The New Jersey Supreme Court on December 14, 2017 declined to dismiss a medical malpractice case for an attorney’s failure to file a timely affidavit of merit (AOM), basing its decision in large part on the trial court’s failure to schedule a preliminary conference (called a Ferreira conference) to discuss the sufficiency of the affidavit of merit. The court further stated that it would order improvements to the courts’ automated case management system to ensure the electronic notification of both the AOM filing obligation and the scheduling of Ferreira conferences.
In A.T. v. Cohen, the plaintiff filed a malpractice action against several physicians alleging injuries sustained during the birth of her child. The defendants filed an answer, denying the allegations of the complaint and demanding an AOM. Under the AOM statute, “it shall be deemed a failure to state a cause of action” if a plaintiff does not file an AOM within 60 days from the date of the answer, or 120 with leave of the court. Three days after the 120-day deadline, the defendants filed a motion for summary judgment, arguing that the plaintiff had failed to file a timely AOM. The plaintiff’s counsel opposed the motion and submitted an untimely AOM. The plaintiff’s counsel – an attorney with limited experience with New Jersey courts – further acknowledged that the plaintiff’s failure to submit a timely AOM was a result of the counsel’s own oversight.
The New Jersey Supreme Court had previously mandated Ferreira conferences in professional liability cases to promote the filing of timely and sufficient AOMs. In A.T. v. Cohen, however, no court personnel attempted to schedule a Ferreira conference, and at no time was one requested by counsel.
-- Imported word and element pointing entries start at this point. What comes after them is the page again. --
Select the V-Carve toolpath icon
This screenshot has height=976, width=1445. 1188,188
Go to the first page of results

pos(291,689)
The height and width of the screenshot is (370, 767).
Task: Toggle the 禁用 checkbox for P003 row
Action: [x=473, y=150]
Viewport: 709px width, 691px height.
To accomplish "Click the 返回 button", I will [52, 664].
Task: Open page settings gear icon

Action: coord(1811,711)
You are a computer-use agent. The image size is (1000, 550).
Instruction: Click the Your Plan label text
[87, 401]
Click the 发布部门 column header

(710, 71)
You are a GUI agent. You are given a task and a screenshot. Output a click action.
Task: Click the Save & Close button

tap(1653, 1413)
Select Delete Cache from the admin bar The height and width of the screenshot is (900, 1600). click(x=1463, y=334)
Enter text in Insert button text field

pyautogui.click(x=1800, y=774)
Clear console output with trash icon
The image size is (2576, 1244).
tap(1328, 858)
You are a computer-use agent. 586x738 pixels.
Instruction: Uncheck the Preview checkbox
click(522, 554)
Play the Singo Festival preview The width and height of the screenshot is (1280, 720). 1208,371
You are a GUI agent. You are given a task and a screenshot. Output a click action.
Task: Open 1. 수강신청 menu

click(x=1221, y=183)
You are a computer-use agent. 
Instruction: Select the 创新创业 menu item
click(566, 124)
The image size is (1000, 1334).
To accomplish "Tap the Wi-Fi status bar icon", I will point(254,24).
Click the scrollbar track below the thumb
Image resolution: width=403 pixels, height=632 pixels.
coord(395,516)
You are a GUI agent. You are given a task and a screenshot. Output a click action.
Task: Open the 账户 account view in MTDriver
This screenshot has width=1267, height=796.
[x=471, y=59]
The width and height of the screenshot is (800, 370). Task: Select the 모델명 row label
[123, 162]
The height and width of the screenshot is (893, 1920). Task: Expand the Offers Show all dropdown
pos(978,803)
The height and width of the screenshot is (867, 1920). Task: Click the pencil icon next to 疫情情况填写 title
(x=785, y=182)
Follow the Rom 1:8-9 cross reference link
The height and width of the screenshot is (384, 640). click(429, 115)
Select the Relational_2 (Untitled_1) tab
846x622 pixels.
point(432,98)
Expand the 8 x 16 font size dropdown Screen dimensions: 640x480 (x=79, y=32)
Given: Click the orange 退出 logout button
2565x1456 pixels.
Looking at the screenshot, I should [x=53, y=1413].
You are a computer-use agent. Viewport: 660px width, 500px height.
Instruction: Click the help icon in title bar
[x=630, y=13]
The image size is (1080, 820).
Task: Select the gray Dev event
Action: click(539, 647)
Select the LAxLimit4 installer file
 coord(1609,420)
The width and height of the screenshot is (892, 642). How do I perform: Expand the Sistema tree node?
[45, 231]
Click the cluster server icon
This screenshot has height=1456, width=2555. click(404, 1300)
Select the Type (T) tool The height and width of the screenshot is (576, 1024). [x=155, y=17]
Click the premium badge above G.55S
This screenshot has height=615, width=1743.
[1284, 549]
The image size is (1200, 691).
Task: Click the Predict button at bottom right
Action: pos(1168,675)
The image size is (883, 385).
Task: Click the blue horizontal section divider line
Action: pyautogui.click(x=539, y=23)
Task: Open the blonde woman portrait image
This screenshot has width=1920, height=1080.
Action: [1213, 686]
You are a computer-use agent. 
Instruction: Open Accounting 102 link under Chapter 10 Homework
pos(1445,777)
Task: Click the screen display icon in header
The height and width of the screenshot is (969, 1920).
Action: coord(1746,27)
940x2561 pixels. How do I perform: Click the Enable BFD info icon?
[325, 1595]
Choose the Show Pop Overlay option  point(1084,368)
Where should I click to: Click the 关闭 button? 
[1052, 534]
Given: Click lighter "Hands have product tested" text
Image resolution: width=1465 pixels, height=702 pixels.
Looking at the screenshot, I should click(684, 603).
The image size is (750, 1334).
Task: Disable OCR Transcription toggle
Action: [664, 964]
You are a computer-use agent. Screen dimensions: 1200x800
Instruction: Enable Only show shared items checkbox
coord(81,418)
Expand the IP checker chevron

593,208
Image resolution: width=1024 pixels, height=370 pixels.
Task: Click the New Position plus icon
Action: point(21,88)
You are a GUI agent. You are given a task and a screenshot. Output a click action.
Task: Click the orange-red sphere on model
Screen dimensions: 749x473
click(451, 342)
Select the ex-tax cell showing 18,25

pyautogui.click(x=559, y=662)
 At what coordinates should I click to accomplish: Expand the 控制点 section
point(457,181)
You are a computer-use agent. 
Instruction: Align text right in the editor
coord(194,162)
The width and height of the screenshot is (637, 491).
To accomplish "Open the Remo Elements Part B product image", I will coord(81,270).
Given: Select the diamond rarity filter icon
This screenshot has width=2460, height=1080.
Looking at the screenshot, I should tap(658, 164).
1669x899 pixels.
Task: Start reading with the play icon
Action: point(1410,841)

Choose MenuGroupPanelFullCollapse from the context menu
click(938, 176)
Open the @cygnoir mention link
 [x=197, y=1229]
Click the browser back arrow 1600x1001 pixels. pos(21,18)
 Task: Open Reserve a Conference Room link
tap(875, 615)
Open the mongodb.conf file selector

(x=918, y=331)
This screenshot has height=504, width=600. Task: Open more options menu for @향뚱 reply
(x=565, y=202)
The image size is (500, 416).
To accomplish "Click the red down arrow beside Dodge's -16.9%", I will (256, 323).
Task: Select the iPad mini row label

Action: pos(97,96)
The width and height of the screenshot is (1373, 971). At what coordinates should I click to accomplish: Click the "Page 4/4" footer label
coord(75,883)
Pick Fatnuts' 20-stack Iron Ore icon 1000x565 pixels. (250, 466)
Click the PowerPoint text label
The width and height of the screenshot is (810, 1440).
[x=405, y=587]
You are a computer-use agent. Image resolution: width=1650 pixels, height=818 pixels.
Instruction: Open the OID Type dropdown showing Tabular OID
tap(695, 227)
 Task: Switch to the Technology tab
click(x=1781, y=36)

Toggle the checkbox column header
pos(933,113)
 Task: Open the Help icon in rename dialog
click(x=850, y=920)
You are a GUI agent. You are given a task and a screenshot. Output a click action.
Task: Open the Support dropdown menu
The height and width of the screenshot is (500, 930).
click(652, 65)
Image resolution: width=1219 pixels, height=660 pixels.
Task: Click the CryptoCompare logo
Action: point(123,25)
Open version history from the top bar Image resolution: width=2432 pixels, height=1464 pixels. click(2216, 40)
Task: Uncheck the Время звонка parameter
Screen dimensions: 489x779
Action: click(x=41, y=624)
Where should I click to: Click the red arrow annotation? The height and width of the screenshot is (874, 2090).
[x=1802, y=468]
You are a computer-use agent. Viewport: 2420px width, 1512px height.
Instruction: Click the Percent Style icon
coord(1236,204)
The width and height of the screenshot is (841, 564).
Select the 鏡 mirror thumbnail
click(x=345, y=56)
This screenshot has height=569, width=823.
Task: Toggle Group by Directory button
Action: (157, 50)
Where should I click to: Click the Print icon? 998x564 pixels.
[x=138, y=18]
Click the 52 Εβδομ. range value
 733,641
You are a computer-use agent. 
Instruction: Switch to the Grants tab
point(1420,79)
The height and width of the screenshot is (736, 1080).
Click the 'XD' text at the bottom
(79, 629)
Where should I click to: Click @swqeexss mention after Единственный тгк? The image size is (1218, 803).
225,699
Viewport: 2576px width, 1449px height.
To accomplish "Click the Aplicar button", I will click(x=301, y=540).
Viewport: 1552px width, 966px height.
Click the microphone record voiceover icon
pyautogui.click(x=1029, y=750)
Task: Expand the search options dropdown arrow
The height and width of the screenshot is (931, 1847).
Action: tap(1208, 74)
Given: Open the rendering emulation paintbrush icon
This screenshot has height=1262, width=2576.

In a unanimous ruling, the court found the combination of events that resulted in the untimely submission of the AOM to be sufficiently “extraordinary” to justify denying the defendants’ motion for summary judgment. Noting that attorney inadvertence alone will not support a finding of extraordinary circumstances, the court emphasized that the trial court, in not scheduling a Ferreira conference, had “failed to do what this Court expected, namely to act as a backstop.” The court further pointed out that the AOM was swiftly filed soon after the plaintiff’s counsel learned of its untimeliness and that any prejudice to defendants could be remedied by reimbursing defendants for the costs incurred by the additional proceedings that ensued as a result of the plaintiff’s untimely AOM.
Had the court stopped there, A.T. v. Cohen would arguably represent a significant loosening of the circumstances that would excuse the filing of an untimely AOM. The court acknowledged itself that “this matter does not fit neatly into the factual scenarios of past extraordinary-circumstances cases.” However, the court’s directive in the conclusion of its opinion — that improvements to the courts’ automated case management system will be made to ensure the electronic notification of both the AOM filing obligation and the scheduling of Ferreira conferences — should mean that the circumstances that caused the untimely submission of the AOM in A.T. v. Cohen will not happen again. Once implemented, the court’s directive should also mean that in cases when plaintiffs file untimely AOMs, despite being advised of the consequences of doing so by the courts, the dismissal should stick.